Stored items:

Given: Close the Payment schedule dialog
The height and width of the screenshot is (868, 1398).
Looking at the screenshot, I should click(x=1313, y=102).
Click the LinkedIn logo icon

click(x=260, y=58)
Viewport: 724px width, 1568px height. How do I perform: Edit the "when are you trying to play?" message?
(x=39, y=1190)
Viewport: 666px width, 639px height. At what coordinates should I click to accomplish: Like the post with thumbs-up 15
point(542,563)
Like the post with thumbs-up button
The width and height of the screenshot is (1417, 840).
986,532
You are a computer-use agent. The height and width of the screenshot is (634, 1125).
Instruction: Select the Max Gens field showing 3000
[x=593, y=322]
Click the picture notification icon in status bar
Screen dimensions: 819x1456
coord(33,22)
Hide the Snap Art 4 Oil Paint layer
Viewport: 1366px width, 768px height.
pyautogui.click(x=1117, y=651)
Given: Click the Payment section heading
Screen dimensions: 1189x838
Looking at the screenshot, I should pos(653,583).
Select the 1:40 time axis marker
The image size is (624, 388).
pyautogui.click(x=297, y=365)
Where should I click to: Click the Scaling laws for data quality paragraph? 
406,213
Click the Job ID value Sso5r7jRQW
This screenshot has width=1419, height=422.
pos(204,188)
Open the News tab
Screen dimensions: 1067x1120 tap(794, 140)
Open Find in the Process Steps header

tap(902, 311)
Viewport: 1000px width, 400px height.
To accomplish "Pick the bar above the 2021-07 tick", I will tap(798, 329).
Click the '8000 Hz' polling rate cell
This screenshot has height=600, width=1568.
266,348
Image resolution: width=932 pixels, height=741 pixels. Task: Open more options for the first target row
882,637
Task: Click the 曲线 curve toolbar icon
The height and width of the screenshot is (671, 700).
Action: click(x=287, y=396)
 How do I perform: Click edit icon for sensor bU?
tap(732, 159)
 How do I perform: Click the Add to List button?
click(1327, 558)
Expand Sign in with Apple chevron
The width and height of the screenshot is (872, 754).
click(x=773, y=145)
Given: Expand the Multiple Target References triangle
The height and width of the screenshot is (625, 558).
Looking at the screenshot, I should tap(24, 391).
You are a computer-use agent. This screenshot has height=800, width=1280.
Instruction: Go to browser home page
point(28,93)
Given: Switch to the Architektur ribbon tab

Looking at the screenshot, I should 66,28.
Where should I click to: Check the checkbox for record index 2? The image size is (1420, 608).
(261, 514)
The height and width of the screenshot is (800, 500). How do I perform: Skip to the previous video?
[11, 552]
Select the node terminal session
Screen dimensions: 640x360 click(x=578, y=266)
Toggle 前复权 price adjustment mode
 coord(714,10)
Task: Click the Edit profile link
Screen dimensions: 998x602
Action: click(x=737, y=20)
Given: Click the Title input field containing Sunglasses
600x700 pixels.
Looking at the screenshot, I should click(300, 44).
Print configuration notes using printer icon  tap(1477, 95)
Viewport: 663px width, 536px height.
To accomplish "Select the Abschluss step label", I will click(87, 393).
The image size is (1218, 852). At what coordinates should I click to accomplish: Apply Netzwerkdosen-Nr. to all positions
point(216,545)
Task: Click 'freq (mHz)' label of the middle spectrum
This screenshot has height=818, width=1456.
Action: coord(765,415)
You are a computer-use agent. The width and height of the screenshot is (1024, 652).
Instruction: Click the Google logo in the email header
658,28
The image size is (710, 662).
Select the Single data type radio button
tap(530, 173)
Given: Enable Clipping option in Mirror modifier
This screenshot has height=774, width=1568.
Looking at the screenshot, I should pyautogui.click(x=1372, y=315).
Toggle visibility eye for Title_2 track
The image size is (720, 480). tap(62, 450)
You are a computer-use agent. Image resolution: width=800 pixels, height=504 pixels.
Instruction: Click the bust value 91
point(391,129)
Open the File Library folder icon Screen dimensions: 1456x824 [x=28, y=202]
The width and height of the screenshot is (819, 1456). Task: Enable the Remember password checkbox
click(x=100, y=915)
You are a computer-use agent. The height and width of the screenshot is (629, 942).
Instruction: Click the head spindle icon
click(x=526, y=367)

What you have to do: From the data, work out how many lines include the word "label"; the reply is that number and nothing else.

Result for this exercise: 2